The wildly successful blogging platform is much more than a blogging platform, thanks to its open-ended plug-in system. With WordPress, a simple blog can be transformed over time into a mini social network, a message board, a contact management system, and numerous other items. The rich culture of user-created themes for WordPress allows non-designers to ensure their blogs look stylish.

That said, the extreme open-endedness of WordPress means it needs to be managed with a careful eye and hand, especially considering many third-party add-ons and themes have been implicated as security hazards. But the sheer power of the core and the breadth of applications can't be dismissed.

-- Serdar Yegulalp

Ghost

Ghost

WordPress may be the king of blogging software, but here comes a dark horse -- or, rather, a Ghost.

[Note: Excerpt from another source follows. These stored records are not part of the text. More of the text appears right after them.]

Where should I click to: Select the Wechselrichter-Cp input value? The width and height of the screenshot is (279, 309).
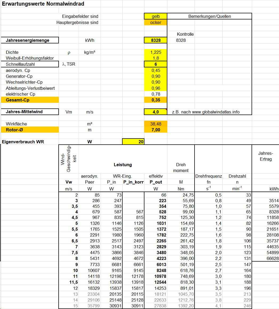156,82
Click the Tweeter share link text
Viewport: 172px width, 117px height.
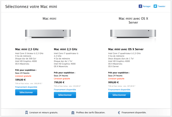162,6
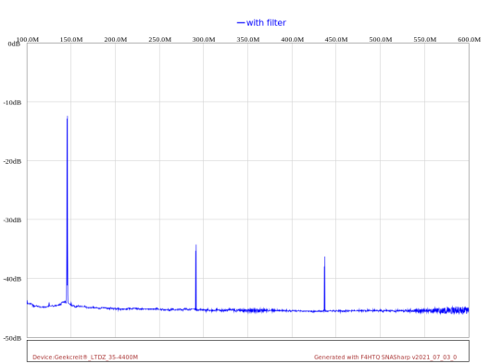Click the 200.0M frequency axis label
The width and height of the screenshot is (490, 364).
point(116,40)
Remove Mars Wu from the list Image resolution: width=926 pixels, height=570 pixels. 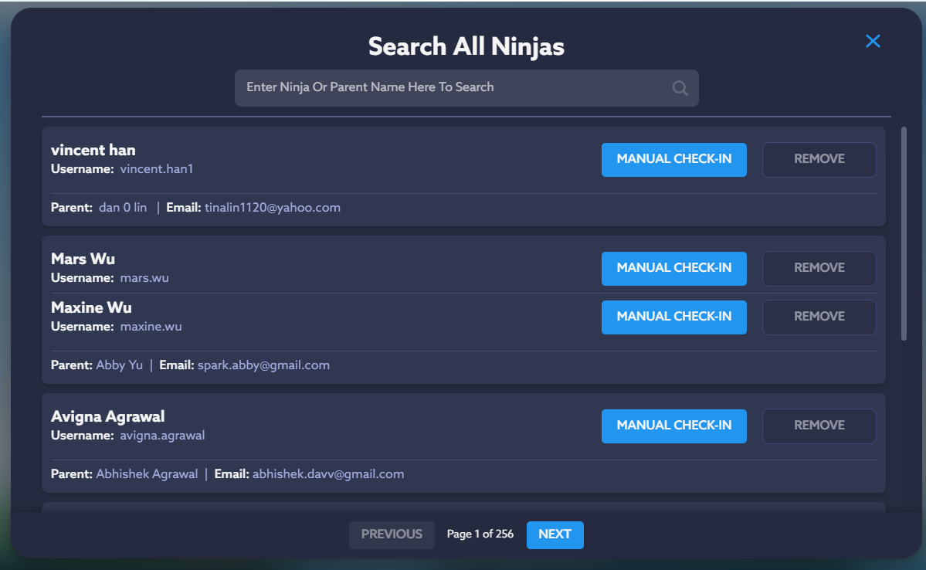click(819, 268)
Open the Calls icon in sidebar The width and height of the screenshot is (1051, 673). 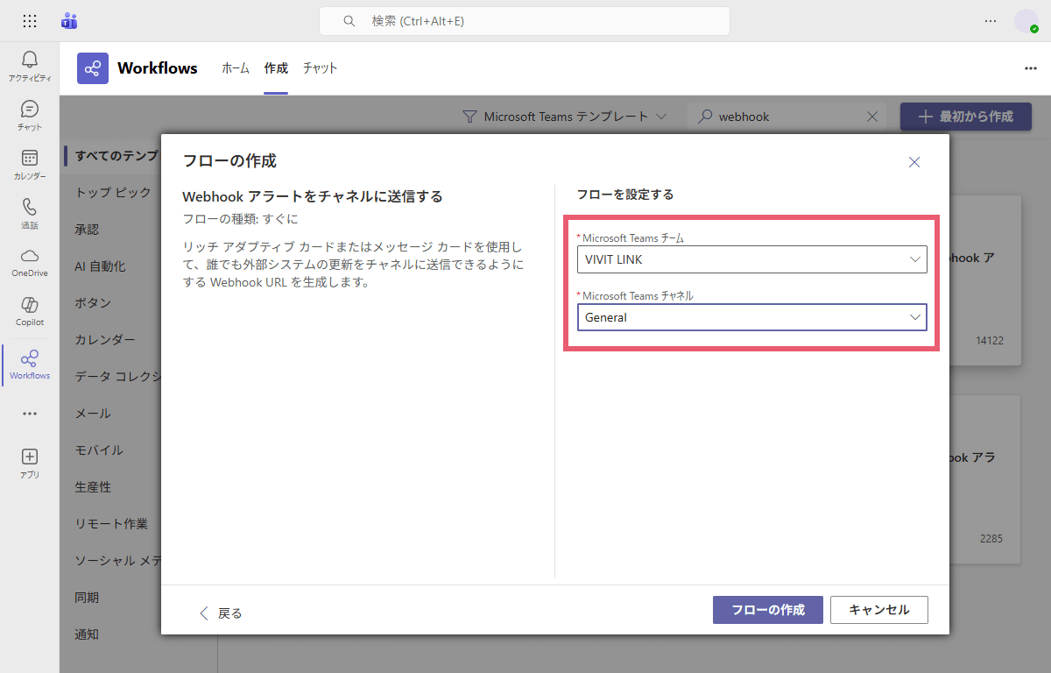click(x=30, y=213)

Written in JavaScript and running on Node.js, Ghost is much more lightweight than WordPress, aimed at satisfying blogging needs rather than being a full-blown CMS. Posts are written in Markdown and rendered live in a parallel window for easy editing and previewing.

The project quickly attracted a massive developer community in a short time -- it's barely a year old, but has more than 2,500 forks on GitHub as of this writing. The Ghost app system (a way to turn Ghost into a full-blown platform) is a work in progress, and multi-user functionality is still on the to-do list. Nevertheless, it's impressive how much of the platform has already arrived.

-- Serdar Yegulalp

Drools

Drools

Over the years, Drools has evolved from simply a rule-based system to a BRMS (business rule management system). In the current version 6.1, you will now find six modules: Drools Expert (the rule-base itself), Guvnor (BRMS), jBPM (process/workflow), Workbench, Fusion (complex event processing), and OptaPlanner (automated planning). Mark Proctor, the original inventor, is still with Red Hat and still heads up the Drools effort.

All in all, Drools can't be considered a major competitor to FICO's Blaze Advisor and IBM's Operational Decision Manager, but is suitable for smaller BRMS applications that can live with being always in the "beta" mode of operation. If you need 24/7/365 factory support, as well as factory on-site consulting, you can always upgrade to JBoss Rules.